State to elicit testimony regarding the number of Mr. Miller's DUI arrests and confirm 

that some of his arrests resulted in convictions.

                                               7 

No. 29241-0-III  
State v. Miller

                                B.  Prosecutorial Misconduct

       The issue is whether the State committed prosecutorial misconduct.  Mr. Miller 

contends the prosecutor provoked him to comment on the deputies' credibility which

affected the verdict and warrants a new trial.  

       A defendant claiming prosecutorial misconduct "must first establish the 

prosecutor's improper conduct and second, its prejudicial effect."  State v. Dhaliwal, 

150 Wn.2d 559, 578, 79 P.3d 432 (2003) (citing State v. Pirtle, 127 Wn.2d 628, 672, 

904 P.2d 245 (1995); State v. Furman, 122 Wn.2d 440, 455, 858 P.2d 1092 (1993)).  

Cross-examination "designed to compel a witness to express an opinion as to whether 

other witnesses were lying" constitutes improper conduct.  State v. Padilla, 69 Wn. App. 

295, 299, 846 P.2d 564 (1993).  Prejudice is established solely if a substantial 

likelihood exists that the misconduct affected the jury's verdict.  Dhaliwal, 150 Wn.2d at 

578.  

       Mr. Miller does not argue the questioning was improper, except for a glancing 

analogical reference to Padilla.  Nonetheless, he argues the questioning, despite the 

sustained objection, was misconduct.  The State responds that the prosecutor's 

question about whether the deputy was lying about Mr. Miller speeding was stricken.  

Further, the remaining questions did not amount to improper conduct because their

purpose was to clarify Mr. Miller's direct testimony contradicting the State's evidence, 

not to compel Mr. Miller to comment on the veracity of the deputies.    

                                               8 

No. 29241-0-III  
State v. Miller

       On cross-examination, the State questioned Mr. Miller about his interview with 

Ms. Schuknecht.  Immediately following that line of questioning, the State asked the 

challenged questions:  "Q: But you are, you are saying that the deputies made up a 

reason to search your car, is that correct?  A: Yes.  Q: Okay.  You are saying the 

deputies essentially made up the entire assault on you, is that correct?  A: Yes." RP 

(July 1, 2010) at 591.  And immediately following the challenged questions it asked: 

"But you never told Theresa Schuknecht anything about these events on that day, did 

you?"  RP (July 1, 2010) at 590-92.  This is proper clarification cross-examination.  

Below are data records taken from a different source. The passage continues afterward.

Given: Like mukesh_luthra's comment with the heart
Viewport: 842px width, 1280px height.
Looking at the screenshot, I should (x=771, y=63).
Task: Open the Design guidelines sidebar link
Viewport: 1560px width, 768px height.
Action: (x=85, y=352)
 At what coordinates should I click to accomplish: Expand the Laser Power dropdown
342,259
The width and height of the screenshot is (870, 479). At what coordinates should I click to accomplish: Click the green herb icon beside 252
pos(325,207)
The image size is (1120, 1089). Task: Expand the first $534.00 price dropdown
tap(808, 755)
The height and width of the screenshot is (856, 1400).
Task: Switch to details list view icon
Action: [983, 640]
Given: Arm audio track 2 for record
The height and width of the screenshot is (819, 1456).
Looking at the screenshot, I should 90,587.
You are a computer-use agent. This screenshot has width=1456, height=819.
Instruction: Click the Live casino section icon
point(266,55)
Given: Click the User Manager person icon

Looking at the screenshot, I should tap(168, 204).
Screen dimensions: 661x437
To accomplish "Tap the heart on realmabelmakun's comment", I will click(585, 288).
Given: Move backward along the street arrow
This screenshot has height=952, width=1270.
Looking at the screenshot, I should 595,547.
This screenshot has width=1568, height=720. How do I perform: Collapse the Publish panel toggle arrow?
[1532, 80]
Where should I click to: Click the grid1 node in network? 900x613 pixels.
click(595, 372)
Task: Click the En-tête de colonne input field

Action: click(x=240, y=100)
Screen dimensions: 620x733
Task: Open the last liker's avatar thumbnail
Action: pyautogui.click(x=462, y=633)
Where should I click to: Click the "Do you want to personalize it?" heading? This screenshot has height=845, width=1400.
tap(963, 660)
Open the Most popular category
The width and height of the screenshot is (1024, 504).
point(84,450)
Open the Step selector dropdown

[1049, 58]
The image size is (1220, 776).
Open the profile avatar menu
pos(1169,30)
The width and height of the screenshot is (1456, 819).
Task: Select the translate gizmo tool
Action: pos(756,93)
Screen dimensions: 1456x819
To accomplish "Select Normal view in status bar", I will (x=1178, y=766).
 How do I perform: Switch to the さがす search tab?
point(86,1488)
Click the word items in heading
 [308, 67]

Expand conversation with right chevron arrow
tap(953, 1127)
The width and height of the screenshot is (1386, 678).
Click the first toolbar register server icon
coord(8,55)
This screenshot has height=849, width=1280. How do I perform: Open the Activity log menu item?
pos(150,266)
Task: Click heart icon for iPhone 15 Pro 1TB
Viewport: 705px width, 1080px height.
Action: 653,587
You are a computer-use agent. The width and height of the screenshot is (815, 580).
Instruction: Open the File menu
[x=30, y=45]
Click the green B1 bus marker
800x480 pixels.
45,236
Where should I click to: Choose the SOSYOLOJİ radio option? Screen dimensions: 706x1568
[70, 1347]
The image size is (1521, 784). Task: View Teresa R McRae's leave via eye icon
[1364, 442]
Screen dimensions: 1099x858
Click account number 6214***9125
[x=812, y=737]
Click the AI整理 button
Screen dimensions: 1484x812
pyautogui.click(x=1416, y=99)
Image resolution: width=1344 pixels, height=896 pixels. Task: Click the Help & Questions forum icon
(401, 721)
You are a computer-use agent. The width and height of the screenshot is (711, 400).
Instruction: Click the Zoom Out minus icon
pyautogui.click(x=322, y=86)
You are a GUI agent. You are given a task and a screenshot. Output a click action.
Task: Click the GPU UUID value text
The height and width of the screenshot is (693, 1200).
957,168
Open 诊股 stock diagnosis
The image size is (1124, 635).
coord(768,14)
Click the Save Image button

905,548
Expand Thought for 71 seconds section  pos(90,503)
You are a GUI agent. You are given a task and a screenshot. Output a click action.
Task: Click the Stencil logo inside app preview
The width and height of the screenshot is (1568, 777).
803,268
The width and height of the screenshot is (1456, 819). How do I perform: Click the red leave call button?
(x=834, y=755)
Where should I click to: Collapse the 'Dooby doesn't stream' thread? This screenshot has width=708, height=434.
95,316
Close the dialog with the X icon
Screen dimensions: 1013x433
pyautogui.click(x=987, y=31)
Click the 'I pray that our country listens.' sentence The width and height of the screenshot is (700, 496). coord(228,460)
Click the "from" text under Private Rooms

Generally, the proper scope of cross-examination is inquiry into what was elicited on 

direct examination.  Gefeller, 76 Wn.2d at 455; see ER 611.  We cannot say the 

examination was flagrant or designed to elicit an opinion on the deputies' veracity, such 

that "no curative instructions could have obviated the prejudice engendered by the 

misconduct."  Padilla, 69 Wn. App. at 300.  

       Moreover, Mr. Miller would still need to show prejudice; he fails to do so.  The 

testimony that the prosecutor elicited from Mr. Miller reiterated his exculpatory 

testimony on direct.  Accordingly, it is not likely that the testimony affected the verdict.    

       Given all, we conclude the prosecutor's questions did not constitute 

prosecutorial misconduct.  

       Affirmed.  

       A majority of the panel has determined this opinion will not be printed in the 

                                               9 

No. 29241-0-III  
State v. Miller

Washington Appellate Reports, but it will be filed for public record pursuant to RCW 

2.06.040.

                                                    ________________________________
                                                    Brown, J.

WE CONCUR:

________________________________                    ________________________________
Korsmo, A.C.J.                                      Siddoway, J.